As typified by concepts such as organ transplantation, regenerative medicine, and gene therapy, we are now entering an age in which medical science must extend beyond medical care and develop as a study which focuses on the ethical issues related to the deepest core of humanity. In addition, the relationship between physicians and patients has changed from a one-sided relationship dominated by the physician to one in which both sides hold discussions until both are satisfied to select the best treatment methods and cooperate to implement medical care. Therefore, in addition to a mastery of the fast-evolving developments in medical science and medical techniques, physicians now must also have a high level of understanding of ethics and a well-rounded character. At our department, based on the reality that it is people that provide medical care for other people, we aim to foster physicians of the highest quality in terms of not only being medical physicians, but also sensitive human beings.

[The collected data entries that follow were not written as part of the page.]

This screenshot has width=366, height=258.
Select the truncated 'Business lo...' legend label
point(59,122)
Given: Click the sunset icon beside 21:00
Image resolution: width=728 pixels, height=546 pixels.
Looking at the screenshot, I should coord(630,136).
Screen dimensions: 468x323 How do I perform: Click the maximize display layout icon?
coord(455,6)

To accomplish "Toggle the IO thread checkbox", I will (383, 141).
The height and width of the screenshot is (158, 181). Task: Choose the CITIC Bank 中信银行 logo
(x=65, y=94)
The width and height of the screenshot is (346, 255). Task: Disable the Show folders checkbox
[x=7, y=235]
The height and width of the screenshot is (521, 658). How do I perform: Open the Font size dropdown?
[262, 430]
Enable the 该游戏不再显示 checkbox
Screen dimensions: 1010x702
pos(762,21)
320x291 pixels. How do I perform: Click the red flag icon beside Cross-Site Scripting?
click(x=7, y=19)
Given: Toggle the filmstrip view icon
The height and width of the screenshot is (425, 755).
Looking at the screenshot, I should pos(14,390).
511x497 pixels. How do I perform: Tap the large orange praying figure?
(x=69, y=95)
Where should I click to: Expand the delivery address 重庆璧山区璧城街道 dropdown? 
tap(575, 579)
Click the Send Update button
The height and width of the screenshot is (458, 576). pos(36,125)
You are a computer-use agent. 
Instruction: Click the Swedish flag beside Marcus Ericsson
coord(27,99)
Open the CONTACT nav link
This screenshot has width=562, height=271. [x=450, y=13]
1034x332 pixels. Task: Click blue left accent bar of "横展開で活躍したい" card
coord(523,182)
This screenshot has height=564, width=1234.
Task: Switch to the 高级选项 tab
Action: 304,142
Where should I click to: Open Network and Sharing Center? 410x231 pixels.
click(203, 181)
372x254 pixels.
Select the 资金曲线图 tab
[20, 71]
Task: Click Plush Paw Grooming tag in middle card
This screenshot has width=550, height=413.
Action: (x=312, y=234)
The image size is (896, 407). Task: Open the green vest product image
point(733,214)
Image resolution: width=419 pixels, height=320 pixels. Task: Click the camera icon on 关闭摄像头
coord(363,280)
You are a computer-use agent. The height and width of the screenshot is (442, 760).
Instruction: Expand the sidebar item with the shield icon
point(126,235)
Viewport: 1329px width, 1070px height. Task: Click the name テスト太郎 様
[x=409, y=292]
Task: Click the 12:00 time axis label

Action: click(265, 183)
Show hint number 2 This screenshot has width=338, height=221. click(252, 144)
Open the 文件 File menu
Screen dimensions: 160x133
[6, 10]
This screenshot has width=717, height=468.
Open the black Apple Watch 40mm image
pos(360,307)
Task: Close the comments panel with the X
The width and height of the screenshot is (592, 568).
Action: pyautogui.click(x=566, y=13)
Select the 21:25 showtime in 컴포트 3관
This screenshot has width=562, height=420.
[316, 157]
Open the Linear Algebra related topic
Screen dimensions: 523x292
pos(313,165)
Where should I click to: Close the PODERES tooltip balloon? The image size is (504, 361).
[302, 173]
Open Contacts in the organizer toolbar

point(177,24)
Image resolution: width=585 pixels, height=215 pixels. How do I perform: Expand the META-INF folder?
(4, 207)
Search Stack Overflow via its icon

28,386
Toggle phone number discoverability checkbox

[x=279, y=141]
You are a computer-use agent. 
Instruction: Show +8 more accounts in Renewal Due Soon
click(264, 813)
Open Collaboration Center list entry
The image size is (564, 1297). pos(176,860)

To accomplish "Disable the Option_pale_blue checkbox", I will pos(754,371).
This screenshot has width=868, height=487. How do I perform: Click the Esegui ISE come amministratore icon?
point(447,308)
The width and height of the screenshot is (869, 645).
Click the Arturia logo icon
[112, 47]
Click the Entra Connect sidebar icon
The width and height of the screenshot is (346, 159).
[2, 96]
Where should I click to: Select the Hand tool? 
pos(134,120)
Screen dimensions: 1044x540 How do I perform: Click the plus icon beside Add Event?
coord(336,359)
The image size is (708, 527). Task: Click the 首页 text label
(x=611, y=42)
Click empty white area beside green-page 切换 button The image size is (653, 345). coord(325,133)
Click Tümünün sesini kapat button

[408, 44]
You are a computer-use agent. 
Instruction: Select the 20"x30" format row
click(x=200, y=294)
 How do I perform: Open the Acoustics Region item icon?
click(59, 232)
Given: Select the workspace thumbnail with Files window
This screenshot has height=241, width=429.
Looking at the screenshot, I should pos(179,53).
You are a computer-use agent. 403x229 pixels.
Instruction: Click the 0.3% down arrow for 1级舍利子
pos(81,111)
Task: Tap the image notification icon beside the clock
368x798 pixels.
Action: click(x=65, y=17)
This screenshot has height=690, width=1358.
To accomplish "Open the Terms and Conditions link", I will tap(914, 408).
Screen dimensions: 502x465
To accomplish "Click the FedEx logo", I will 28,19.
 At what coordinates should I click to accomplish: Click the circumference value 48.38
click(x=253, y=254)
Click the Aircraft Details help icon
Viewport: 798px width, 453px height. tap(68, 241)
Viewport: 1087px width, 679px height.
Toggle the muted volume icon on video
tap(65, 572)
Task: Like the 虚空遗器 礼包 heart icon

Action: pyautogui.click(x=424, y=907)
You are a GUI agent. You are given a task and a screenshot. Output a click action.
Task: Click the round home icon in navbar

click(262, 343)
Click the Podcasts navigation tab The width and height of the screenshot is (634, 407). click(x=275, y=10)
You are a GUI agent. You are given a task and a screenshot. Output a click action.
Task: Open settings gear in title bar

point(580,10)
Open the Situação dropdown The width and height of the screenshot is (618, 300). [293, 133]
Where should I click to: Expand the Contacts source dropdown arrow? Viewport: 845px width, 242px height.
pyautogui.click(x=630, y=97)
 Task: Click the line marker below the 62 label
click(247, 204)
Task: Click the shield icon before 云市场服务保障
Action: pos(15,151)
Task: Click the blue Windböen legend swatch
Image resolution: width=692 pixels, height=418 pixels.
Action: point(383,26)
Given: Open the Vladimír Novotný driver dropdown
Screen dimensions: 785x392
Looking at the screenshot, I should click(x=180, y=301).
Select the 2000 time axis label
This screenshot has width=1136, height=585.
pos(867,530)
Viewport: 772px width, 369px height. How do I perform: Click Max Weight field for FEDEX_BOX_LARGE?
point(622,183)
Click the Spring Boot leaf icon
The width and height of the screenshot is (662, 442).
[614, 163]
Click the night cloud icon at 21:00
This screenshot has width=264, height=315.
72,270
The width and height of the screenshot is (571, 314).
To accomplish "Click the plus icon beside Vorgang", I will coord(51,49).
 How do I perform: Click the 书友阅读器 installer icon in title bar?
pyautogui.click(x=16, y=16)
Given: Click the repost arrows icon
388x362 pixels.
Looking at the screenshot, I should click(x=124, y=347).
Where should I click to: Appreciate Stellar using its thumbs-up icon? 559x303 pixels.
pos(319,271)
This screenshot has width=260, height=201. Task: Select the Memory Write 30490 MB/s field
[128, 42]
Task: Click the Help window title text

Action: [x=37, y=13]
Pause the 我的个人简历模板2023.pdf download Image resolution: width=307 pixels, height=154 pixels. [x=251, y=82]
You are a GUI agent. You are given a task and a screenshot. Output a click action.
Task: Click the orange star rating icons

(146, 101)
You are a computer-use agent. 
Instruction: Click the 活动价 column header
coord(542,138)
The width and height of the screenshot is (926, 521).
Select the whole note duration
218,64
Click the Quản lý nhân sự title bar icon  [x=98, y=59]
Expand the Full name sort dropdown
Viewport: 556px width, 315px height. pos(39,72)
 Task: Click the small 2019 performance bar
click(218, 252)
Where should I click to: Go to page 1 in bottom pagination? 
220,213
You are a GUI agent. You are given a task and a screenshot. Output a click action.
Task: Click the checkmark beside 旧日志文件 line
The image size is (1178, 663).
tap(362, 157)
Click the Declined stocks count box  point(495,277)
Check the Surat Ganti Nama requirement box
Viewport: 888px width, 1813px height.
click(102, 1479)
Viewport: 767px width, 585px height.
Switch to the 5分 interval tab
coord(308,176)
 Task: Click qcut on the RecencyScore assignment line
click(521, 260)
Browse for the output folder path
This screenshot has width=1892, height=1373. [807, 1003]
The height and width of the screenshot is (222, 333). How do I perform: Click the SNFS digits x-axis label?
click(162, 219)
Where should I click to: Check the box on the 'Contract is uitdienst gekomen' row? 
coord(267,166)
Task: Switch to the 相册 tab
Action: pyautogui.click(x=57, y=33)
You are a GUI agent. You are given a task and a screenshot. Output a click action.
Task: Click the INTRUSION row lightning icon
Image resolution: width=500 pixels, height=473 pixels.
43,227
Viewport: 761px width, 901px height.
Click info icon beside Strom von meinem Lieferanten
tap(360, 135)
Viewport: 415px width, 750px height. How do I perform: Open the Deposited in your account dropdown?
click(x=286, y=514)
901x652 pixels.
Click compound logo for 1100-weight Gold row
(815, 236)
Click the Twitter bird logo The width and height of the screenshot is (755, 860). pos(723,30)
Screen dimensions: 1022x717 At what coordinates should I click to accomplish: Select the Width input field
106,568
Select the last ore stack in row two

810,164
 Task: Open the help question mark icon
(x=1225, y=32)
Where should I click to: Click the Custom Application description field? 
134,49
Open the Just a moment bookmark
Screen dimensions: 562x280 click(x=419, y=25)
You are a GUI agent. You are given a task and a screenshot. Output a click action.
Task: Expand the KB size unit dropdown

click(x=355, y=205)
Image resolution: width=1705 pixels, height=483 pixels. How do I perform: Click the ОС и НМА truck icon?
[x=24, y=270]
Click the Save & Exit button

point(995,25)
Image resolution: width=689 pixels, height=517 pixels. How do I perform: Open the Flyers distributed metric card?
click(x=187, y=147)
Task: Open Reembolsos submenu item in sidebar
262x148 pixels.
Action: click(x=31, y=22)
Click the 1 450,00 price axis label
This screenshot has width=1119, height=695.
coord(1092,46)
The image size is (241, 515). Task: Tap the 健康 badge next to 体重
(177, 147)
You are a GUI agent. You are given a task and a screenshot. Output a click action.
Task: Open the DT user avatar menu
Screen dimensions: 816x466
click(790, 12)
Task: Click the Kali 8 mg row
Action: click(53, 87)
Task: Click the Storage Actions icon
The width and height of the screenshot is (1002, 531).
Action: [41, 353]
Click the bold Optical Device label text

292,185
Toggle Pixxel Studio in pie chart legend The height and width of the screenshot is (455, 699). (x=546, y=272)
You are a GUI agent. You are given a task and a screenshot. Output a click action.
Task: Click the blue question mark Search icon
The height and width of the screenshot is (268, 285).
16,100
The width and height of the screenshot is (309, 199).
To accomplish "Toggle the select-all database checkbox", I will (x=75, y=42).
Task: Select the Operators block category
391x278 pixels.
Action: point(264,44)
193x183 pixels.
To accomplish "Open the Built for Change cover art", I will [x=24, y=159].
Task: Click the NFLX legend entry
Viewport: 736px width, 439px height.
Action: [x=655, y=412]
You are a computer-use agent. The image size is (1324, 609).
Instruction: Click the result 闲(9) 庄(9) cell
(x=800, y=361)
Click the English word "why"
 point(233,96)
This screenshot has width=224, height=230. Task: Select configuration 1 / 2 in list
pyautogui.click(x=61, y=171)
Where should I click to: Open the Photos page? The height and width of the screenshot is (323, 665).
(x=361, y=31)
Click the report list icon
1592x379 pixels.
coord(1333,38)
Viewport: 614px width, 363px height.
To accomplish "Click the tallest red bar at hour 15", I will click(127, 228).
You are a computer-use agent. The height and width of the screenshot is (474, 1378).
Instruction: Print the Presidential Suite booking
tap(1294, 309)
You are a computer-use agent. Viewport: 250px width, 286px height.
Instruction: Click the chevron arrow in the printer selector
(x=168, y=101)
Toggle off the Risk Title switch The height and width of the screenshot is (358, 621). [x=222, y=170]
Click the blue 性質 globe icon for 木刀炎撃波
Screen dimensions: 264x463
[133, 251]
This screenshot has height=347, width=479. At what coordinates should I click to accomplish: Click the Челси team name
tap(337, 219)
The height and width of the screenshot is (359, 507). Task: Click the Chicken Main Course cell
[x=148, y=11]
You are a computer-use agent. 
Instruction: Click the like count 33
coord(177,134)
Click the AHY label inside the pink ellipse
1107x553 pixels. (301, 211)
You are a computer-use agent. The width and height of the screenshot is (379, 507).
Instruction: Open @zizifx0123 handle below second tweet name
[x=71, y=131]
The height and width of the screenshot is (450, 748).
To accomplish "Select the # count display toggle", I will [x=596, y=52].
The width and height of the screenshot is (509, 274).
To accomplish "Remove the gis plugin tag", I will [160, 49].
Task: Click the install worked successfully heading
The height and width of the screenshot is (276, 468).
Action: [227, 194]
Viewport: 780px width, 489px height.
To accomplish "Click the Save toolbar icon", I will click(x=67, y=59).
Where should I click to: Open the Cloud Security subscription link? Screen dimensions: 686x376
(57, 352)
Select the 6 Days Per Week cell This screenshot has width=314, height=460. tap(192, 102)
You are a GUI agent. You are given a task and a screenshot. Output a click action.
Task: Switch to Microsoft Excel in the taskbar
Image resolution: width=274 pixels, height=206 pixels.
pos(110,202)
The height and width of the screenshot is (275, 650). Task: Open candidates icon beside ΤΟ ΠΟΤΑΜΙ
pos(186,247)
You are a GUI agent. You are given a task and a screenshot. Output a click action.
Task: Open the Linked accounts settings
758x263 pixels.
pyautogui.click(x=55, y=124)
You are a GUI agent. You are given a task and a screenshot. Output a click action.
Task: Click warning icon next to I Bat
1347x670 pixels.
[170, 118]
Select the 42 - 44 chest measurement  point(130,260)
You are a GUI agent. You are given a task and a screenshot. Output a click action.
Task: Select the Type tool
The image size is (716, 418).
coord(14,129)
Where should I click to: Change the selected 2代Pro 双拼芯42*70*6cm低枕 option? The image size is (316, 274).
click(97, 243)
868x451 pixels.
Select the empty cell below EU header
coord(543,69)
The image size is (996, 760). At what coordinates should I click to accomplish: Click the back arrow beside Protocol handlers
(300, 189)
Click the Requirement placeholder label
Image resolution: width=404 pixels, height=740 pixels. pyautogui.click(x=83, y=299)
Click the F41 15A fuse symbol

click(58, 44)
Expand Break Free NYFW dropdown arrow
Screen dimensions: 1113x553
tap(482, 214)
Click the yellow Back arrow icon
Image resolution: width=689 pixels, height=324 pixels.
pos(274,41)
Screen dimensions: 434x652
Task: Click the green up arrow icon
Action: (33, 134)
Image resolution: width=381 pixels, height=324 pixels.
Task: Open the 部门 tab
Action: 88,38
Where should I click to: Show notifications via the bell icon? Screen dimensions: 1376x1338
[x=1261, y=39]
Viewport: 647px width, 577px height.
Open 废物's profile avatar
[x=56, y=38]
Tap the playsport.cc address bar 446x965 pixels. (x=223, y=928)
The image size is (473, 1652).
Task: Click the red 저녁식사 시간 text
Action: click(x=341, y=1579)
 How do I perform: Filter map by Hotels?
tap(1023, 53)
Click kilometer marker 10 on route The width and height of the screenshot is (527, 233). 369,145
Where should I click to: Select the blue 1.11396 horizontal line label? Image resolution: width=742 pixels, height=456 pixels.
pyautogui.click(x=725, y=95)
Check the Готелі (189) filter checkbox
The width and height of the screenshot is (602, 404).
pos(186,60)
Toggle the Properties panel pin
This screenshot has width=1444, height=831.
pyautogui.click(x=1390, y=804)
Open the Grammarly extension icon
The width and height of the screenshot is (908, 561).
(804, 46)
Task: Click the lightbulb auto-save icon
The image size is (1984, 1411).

In order to foster physicians of the highest quality, rather than a curriculum based on memorization and cramming, our department has therefore adopted a "model core curriculum for medical education" for efficiently providing fundamental education, and all members of our teaching staff work to provide instruction that strengthens each student's ability to apply their knowledge. Moreover, some academic years include tutorials founded on problem-based learning (PBL) in which small groups of 6 or 7 students conduct their own research and deliberations in order to solve different problems. Tutors only correct the students when the students begin to go in the wrong direction. This cultivates each student's ability to solve problems and allows them to form the habit of independent learning.

Our main curriculum involves specialized courses on medicine as well as nursing experience and study tours of different facilities starting from the first year in order to expose the students to medical care at an early stage. From the second year until the first half of the third year, the curriculum focuses on basic medical science, and for practical training, we have enough equipment for each student. From the second half of the third year to the fourth year, through short-term integrated courses on clinical medicine and integrated lectures combining lessons on internal medicine and surgery for each internal organ, the students receive a thorough education to cultivate their clinical skills before undergoing clinical training. The students are also thoroughly prepared for the two nationwide common examinations conducted at the end of the fourth year, including a computer-based test (CBT), which is a computerized assessment of their comprehensive medical knowledge, and an objective structured clinical examination (OSCE), which is an objective test of their clinical skills. In the fifth and sixth years, each student enters a clinical clerkship program involving bedside learning (BSL) at an outpatient department or a hospital ward under the instruction of a supervisory doctor, and in addition to acquiring the practical knowledge and skills required of a physician and learning how to effectively deal with patients, the students also receive comprehensive guidance to prepare them for the National Examination for Medical Practitioners.